Only the pictures are to be left out, and the rest of the entries should be reproduced exactly.

Data extracted from a collection:
☆ ☆ ☆ ☆

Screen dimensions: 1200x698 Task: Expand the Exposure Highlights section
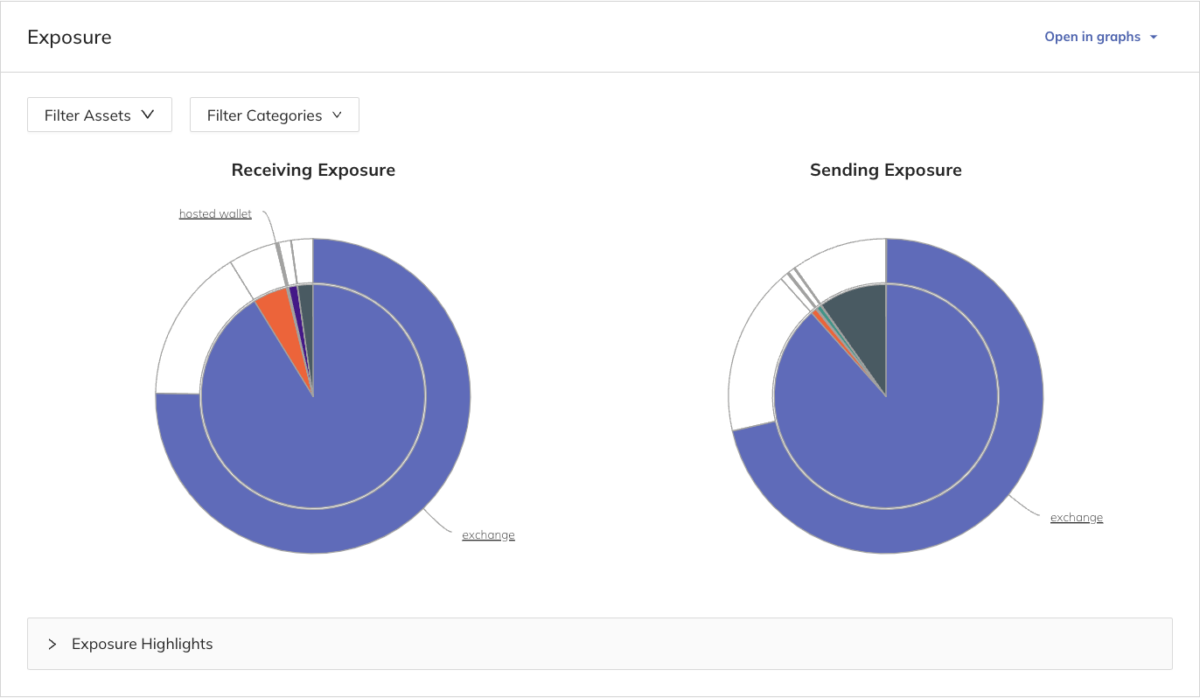[52, 643]
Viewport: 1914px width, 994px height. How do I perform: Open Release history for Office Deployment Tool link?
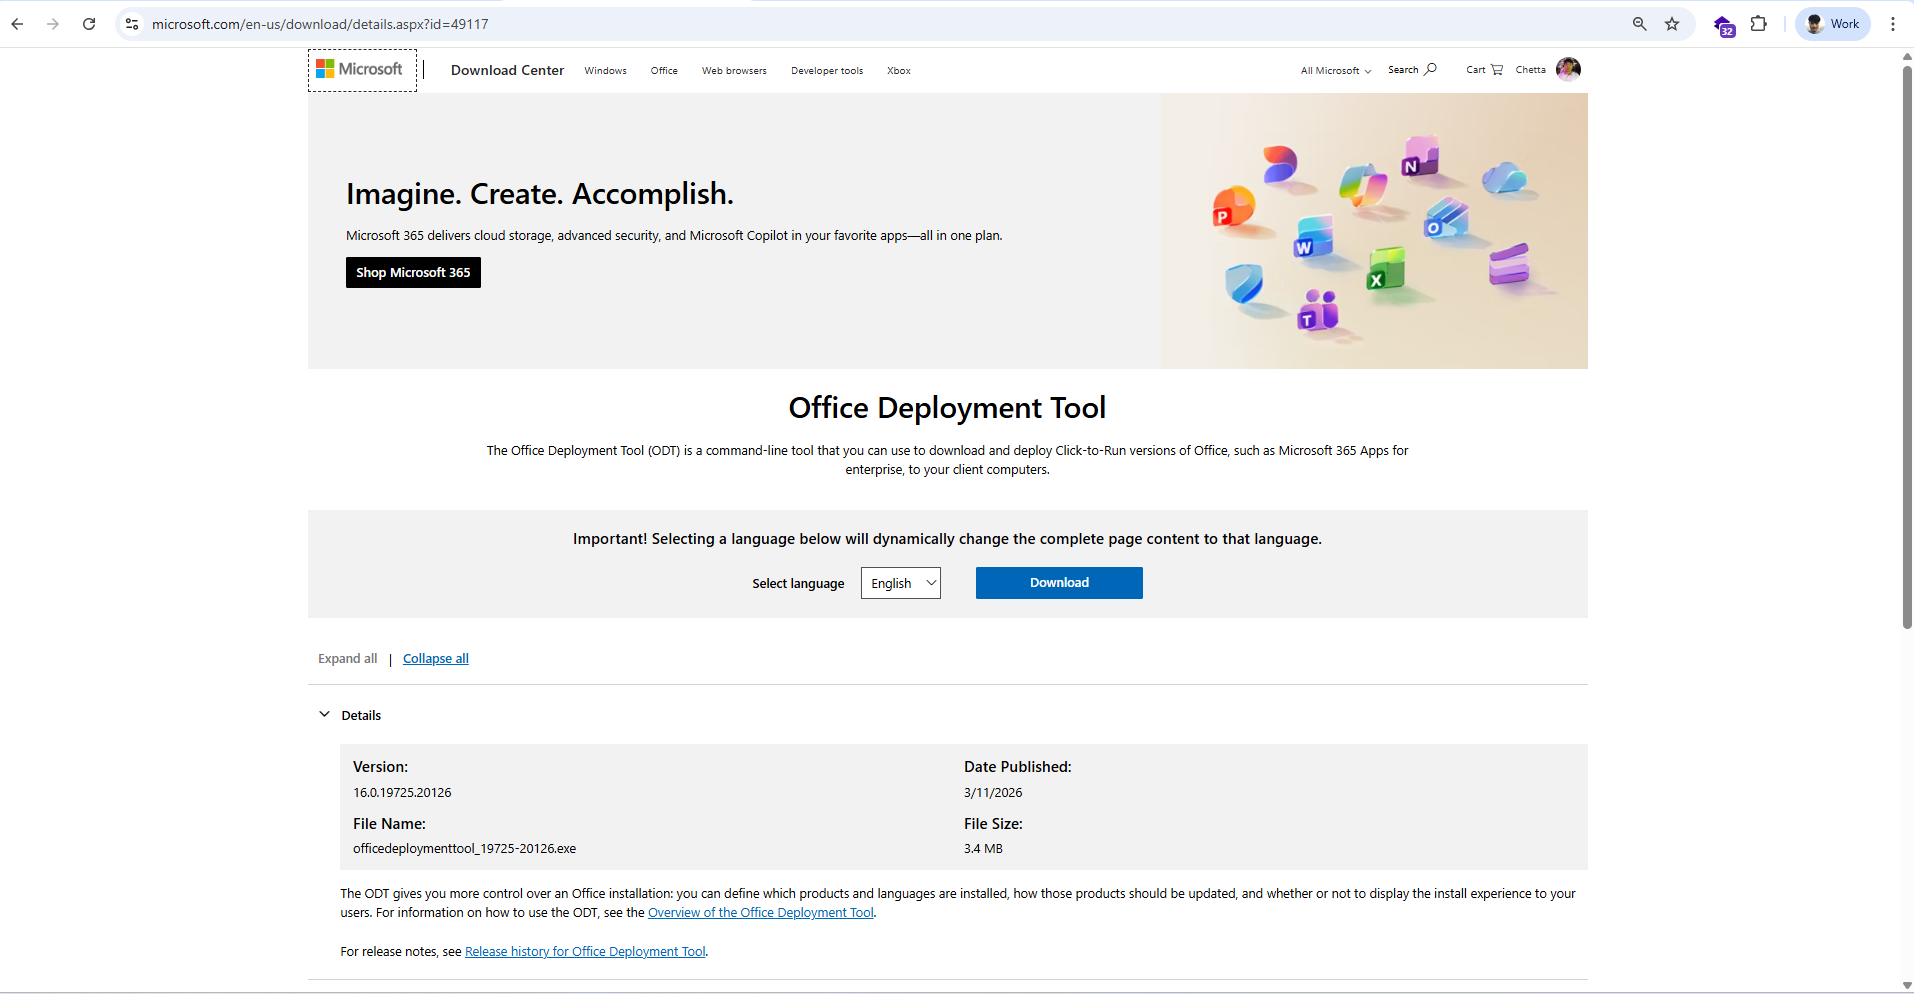point(585,952)
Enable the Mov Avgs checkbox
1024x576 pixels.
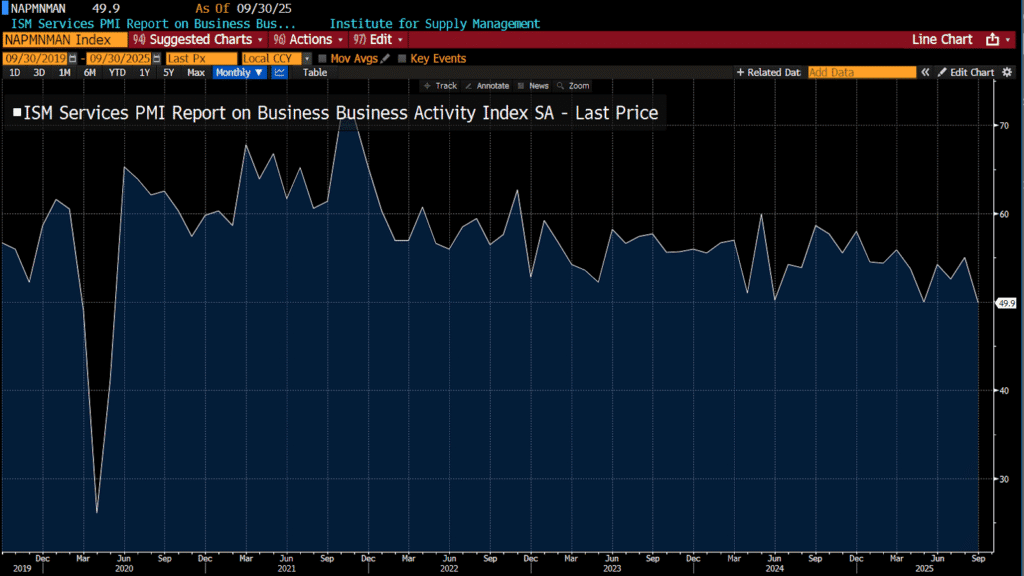click(322, 59)
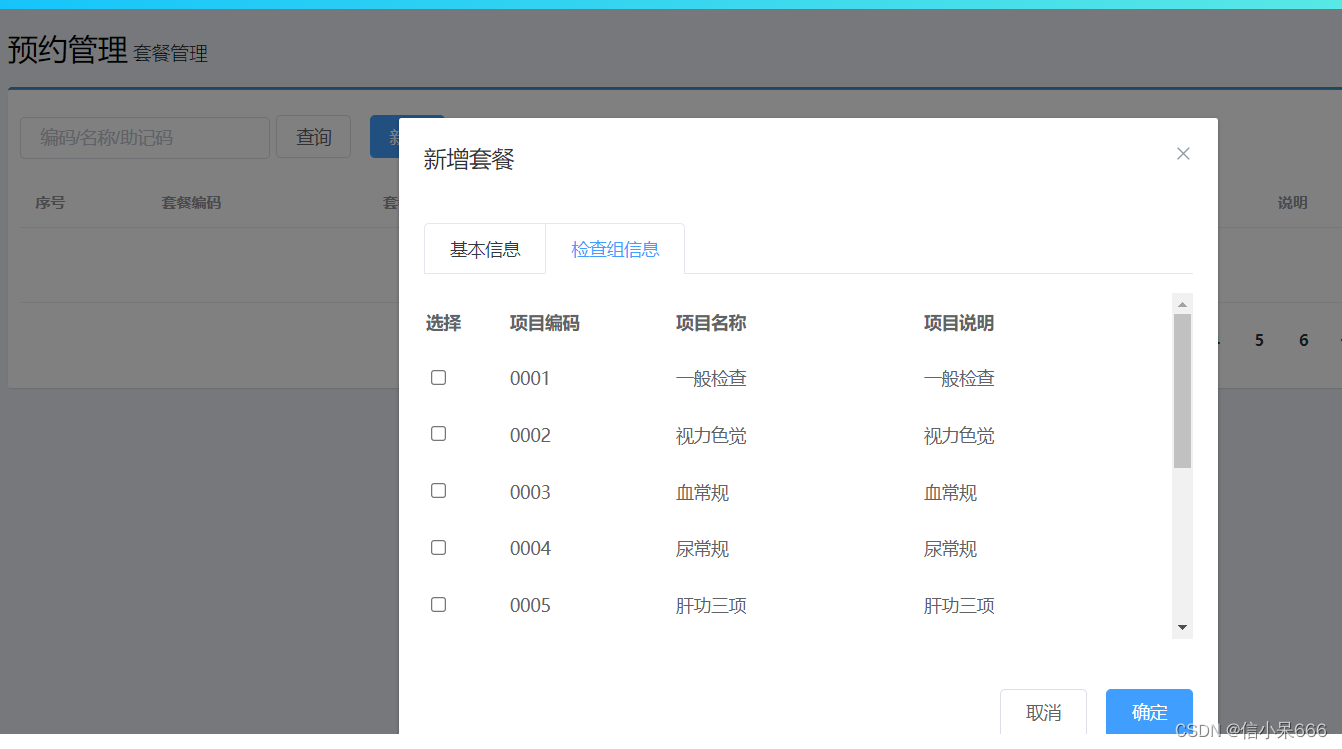Screen dimensions: 1342x749
Task: Click the 查询 search button
Action: click(313, 137)
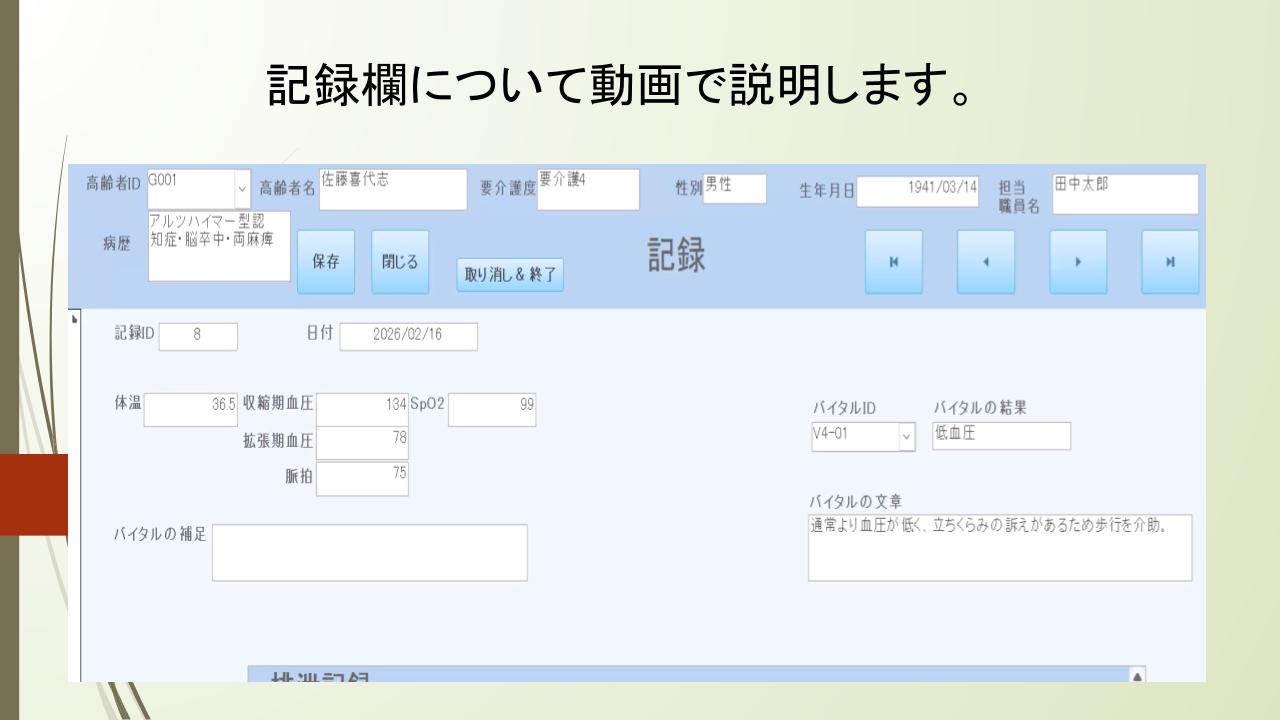
Task: Click the 取り消し & 終了 button
Action: 510,274
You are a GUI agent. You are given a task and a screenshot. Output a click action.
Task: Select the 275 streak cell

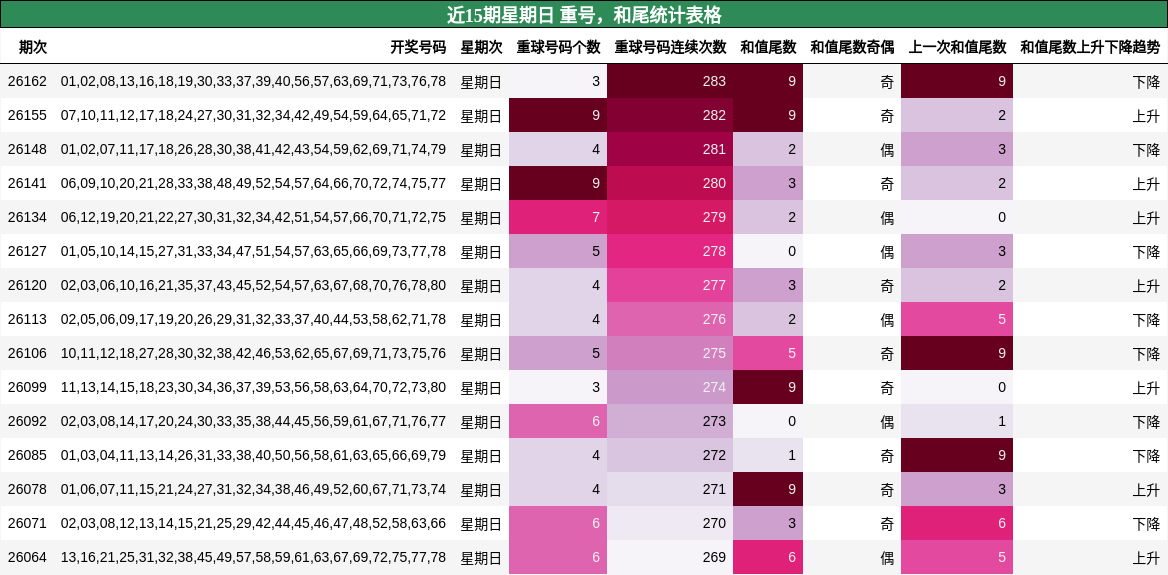click(670, 354)
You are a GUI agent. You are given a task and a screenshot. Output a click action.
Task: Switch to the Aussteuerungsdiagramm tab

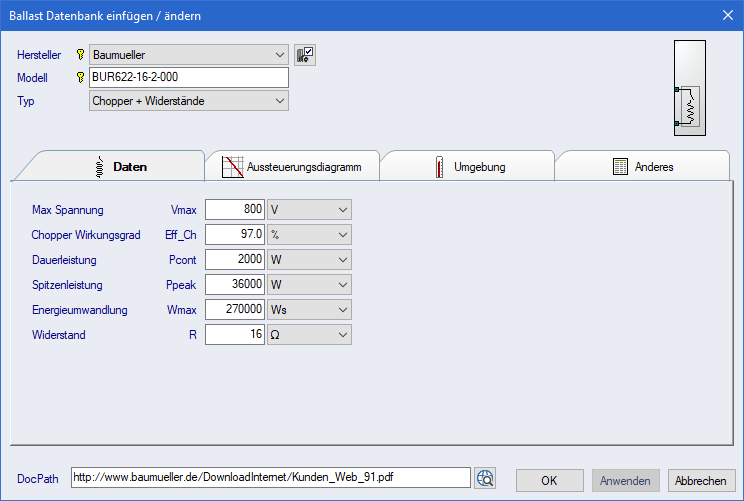[291, 167]
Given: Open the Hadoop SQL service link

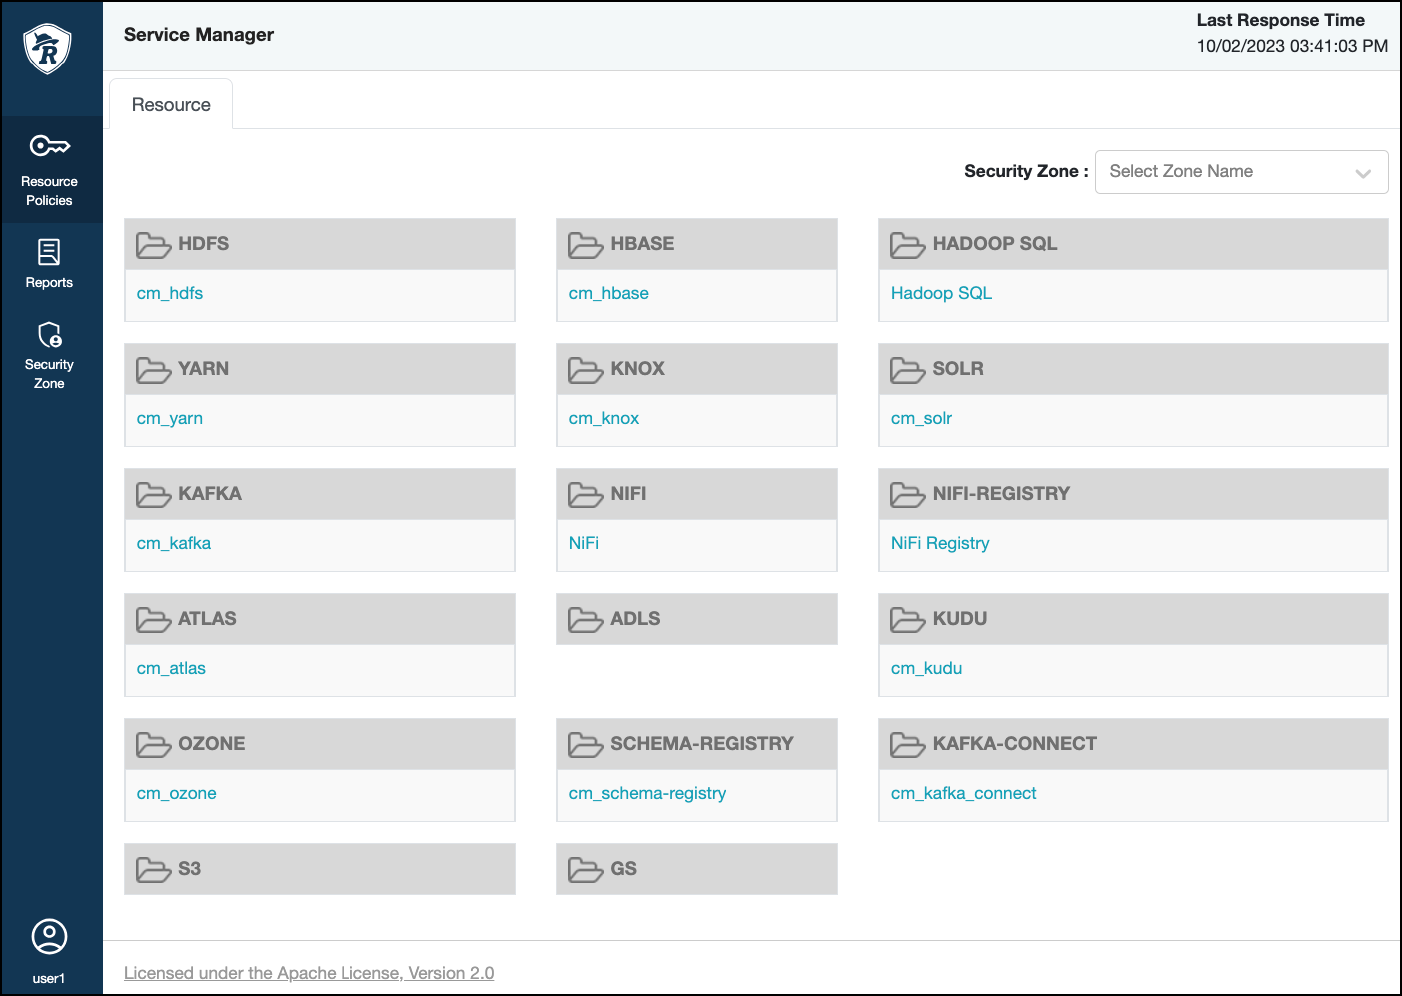Looking at the screenshot, I should tap(941, 293).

☆ ☆ ☆ ☆

▸ **SOLUTION TO THIS EXERCISE**:
Screen dimensions: 1200x698 Task: Expand the Exposure Highlights section
[52, 643]
Viewport: 1914px width, 994px height. How do I perform: Open Release history for Office Deployment Tool link?
point(585,952)
Enable the Mov Avgs checkbox
1024x576 pixels.
click(322, 59)
Screen dimensions: 1342x749
Task: Click the 查询 search button
Action: click(313, 137)
Task: Click the 取り消し & 終了 button
Action: 510,274
You are a GUI agent. You are given a task and a screenshot. Output a click action.
Task: Select the 275 streak cell

click(670, 354)
You are a GUI agent. You are given a task and a screenshot. Output a click action.
Task: Switch to the Aussteuerungsdiagramm tab

[291, 167]
Given: Open the Hadoop SQL service link

Looking at the screenshot, I should tap(941, 293).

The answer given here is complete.